In 2009 this Annex I was replaced in 2009 by the Regulation (EC) No. 1272/2008 (CLP Regulation) and REACH Title XI [Schöning, 2010; EU, 2011].

Directive 2002/72/EC of 6 August 2002: The Directive 2002/72/EC regulated plastic materials and articles, which come into contact with food as part of the Regulation (EC) No 1935/2004 and lead to the cancelation of the Directive 90/128/EC. Additionally, it contained limits for the migration of substances into food. The specific migration limit (SML) of BPA was set at 3 mg/kg food. [EC, 2002]

Regulation (EC) No 1935/2004 of 27 October 2004: The Regulation (EC) No 1935/2004 contains rules about materials and articles which come into contact with food and repeals the Directive 80/590/EEC. [EC, 2004a]

Commission Directive 2005/80/EC of 21 November 2005: This Directive is an amendment to the Council Directive 76/768/EEC. BPA was added to Annex II. Therefore, BPA is prohibited in cosmetic products. [EC, 2005]

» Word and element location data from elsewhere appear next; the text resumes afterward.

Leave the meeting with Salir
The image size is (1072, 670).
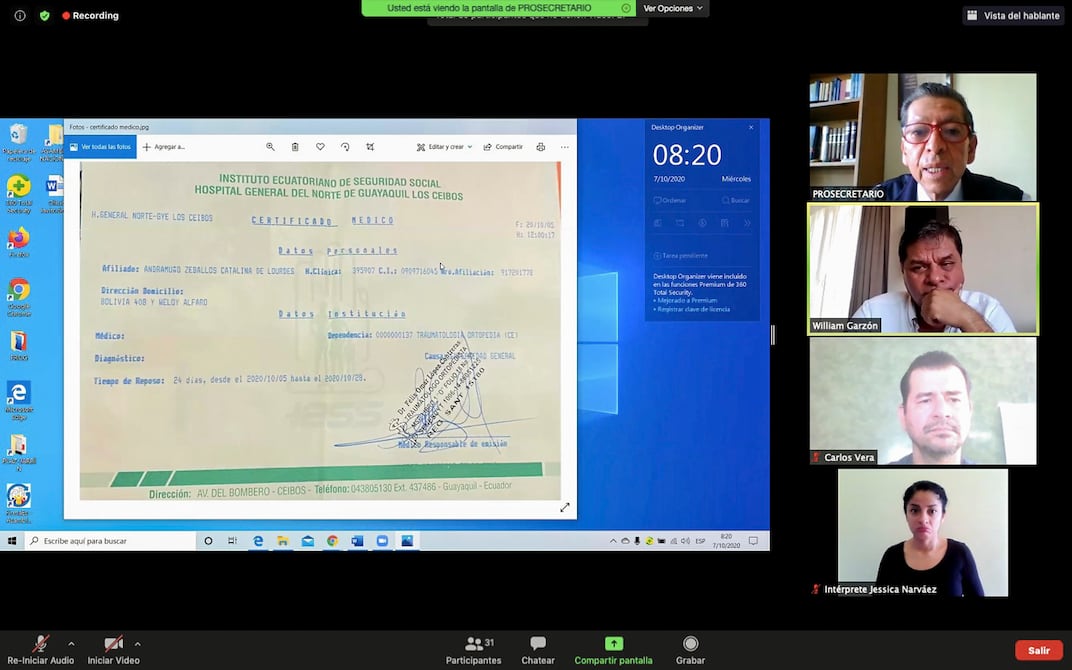pyautogui.click(x=1038, y=651)
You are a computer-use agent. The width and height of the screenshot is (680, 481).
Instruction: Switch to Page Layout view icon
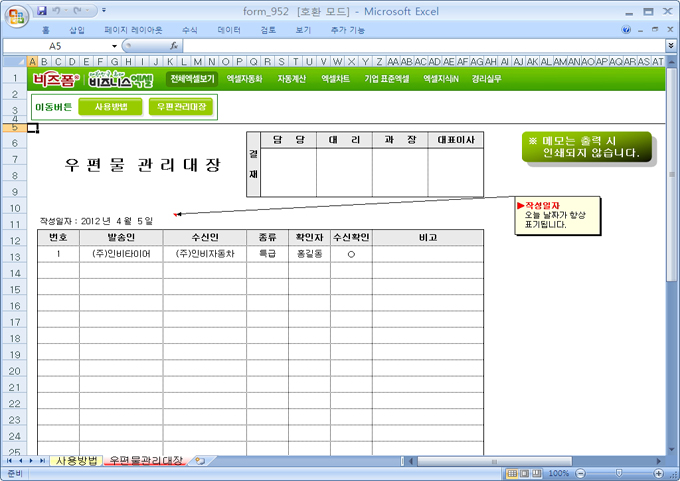[x=525, y=473]
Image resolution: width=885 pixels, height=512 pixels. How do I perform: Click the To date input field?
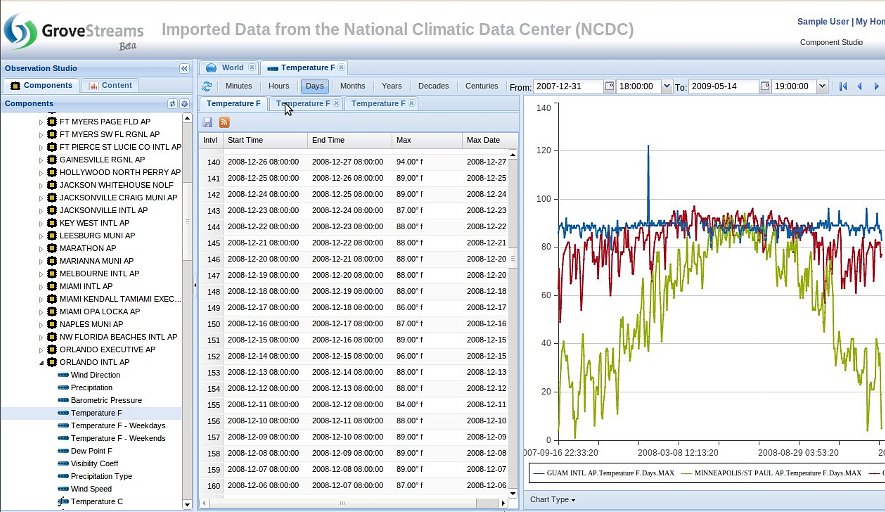click(723, 87)
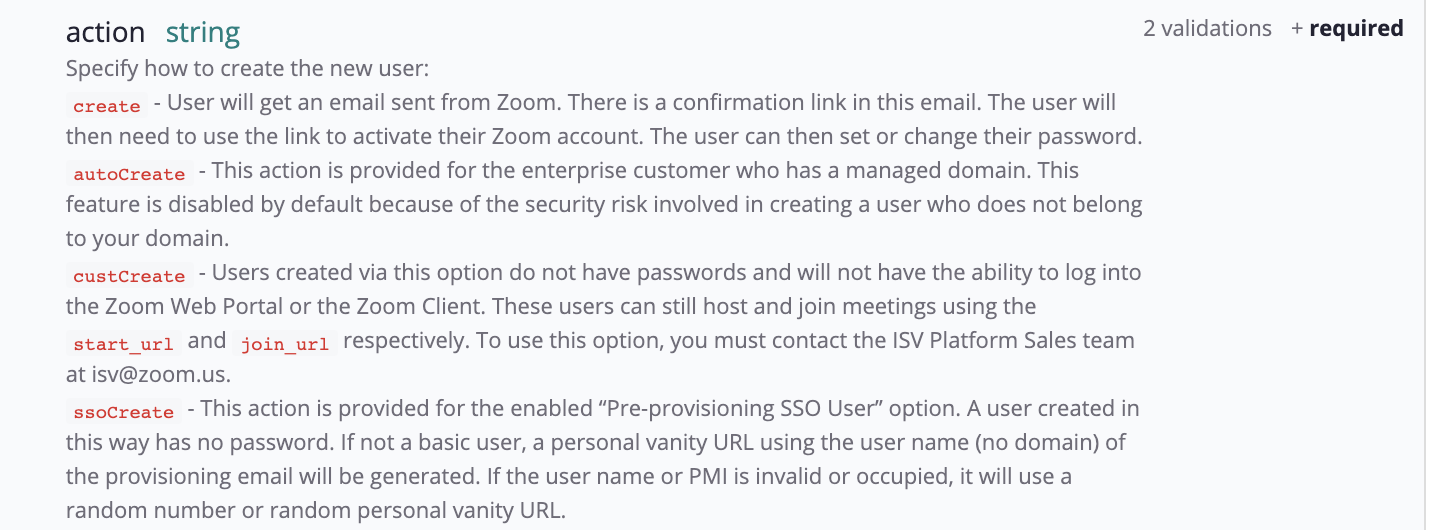
Task: Expand the '2 validations' details
Action: 1207,29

Regulation (EC) No 1223/2009 of 30 November 2009: BPA is included in the list of prohibited substances in cosmetic products (Annex II) of the Regulation (EC) No 1223/2009 on cosmetic products. This Regulation harmonised the rules in the EU. [EC, 2009a]

67

Commission Directive 2009/161/EU of 17 December 2009: The health-based and non-binding values that are derived from available scientific data the so-called Indicative Occupational Exposure Limit Values (IOELV) - set out threshold exposure levels. Below these levels no effects are expected for a substance after shortterm or daily exposure over the life time of a worker. Those IOELVs are listed in three lists: the Directives 2000/39/EC and 2006/15/EC under Directive 98/24/EC contain the fist and the second list, while the third list is established in Directive 2009/161/EU. In this third list, the limit value of BPA (inhalable dust) is set out to 10 mg/m3 of air at 20°C and 101.3 kPa for 8 hours (measured/calculated in relation to the reference period of 8 h time-weighted average). [EC, 2009b]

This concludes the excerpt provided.